Le combat de Marie Dosé

« J’ai été scandalisée par ce titre du Monde ». Marie Dosé ne tolère pas que ce qualificatif soit rattaché à des enfants. « Jusqu’alors, on n’avait jamais touché à l’enfance. L’enfance c’était l’innocence. Un enfant n’est pas responsable de ce que ses parents font. Alors, qu’un journal comme Le Monde choisisse un titre pareil, j’ai été outrée ».

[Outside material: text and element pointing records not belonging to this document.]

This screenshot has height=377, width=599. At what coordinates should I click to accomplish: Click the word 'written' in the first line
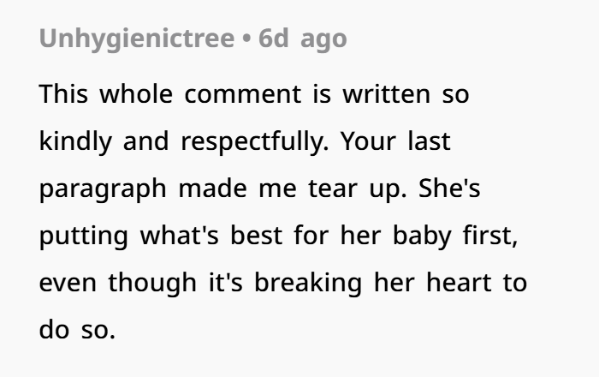[x=387, y=94]
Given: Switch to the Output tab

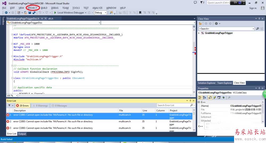Looking at the screenshot, I should pyautogui.click(x=22, y=134).
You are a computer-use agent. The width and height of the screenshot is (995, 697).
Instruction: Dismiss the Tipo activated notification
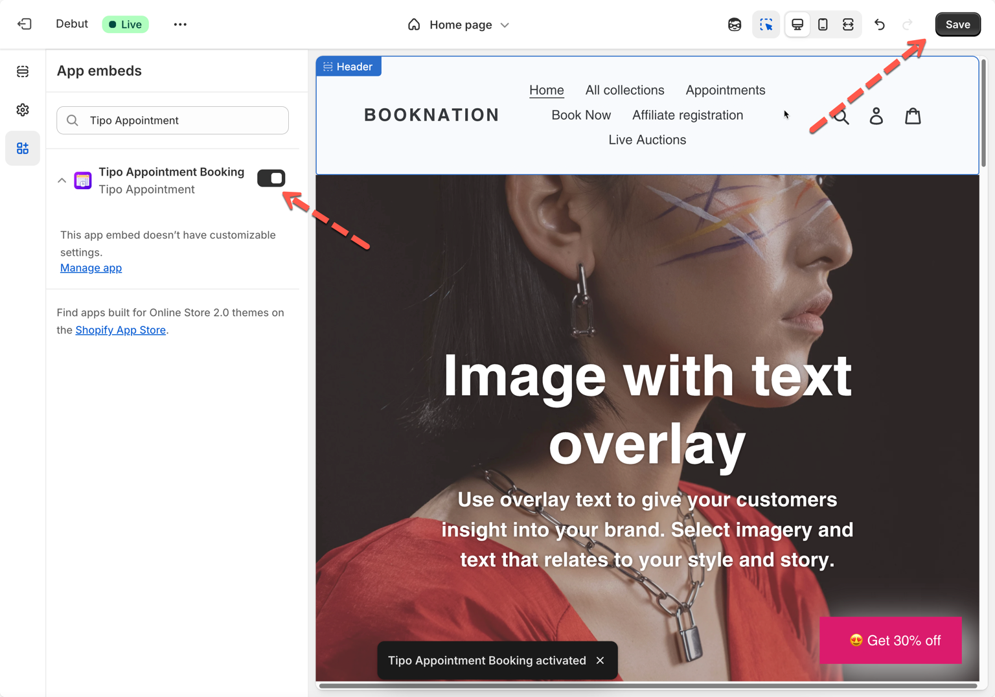click(600, 661)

“Garder la bonne distance”

Son attitude scandalisée face au titre du journal Le Monde en dit beaucoup sur la relation qu’entretient Marie Dosé avec ses clients. Pourtant, elle assure « garder la bonne distance » avec eux. « Quand une femme vous appelle de Syrie en vous expliquant que sa tente vient de brûler et que son enfant est blessé, évidemment que des liens se tissent. Mais j’ai toujours su me protéger. Je n’ai jamais considéré que mes clients étaient mes amis et que nous formions une grande famille. C’est aussi une façon de les respecter que d’établir une belle distance entre eux et moi ».

“Devoir se vendre”

La distance à instaurer avec les clients n’est pas la seule difficulté à laquelle Marie Dosé a dû faire face dans sa profession. Il y a également le rapport à l’argent. Issue d’une famille sans profession libérale, « cette culture de demander de l’argent » a été difficile pour l’avocate. « Les honoraires sont libres donc c’est très difficile. Ce sentiment de devoir se vendre, je n’aime pas ça. Du coup, j’ai beaucoup délégué sur ce plan du métier ». Il lui arrive même de défendre certaines personnes gratuitement. « Ça m’est arrivé de le faire avec des gens qui m’ont bouleversée, des gens qui n’avaient pas d’argent et qui ne pouvaient pas accéder à l’aide juridictionnelle ». Pour elle, c’est une façon de rester une avocate libre. A ce sujet, elle déclare : « Je n’ai jamais refusé de défendre quelqu’un, mais quelque chose, oui ».

La féminisation de la profession

Malgré les difficultés du métier, Marie Dosé sait sa chance d’être avocate. Une profession qui a longtemps été inaccessible pour les femmes. « Quand j’ai commencé, il y a 20 ans, les femmes étaient peu nombreuses. Je me souviens de cours d’assises avec six ou sept confrères et j’étais la seule femme ». L’avocate se rappelle des plaidoiries auxquelles elle assistait à ses débuts, lorsque la profession était encore essentiellement masculine. « C’étaient des plaidoiries emplies de citations, d’humour et d’intelligence. Une sorte de théâtre qui en disait beaucoup sur la défense mais peu sur celui qu’on défendait ». Selon Marie Dosé, la féminisation de la profession est positive puisqu’elle a transformé la plaidoirie. « Lorsque les femmes sont arrivées dans la profession, elles n’ont pas adopté le même style oratoire que les hommes. Elles ont été plus techniques, elles se sont davantage rendues en détention. Et puis, elles sont allées plus loin dans la personnalité de celles et ceux qu’elles défendaient. Résultat, aujourd’hui, je constate que ce sont les confrères qui commencent à plaider comme les consœurs ».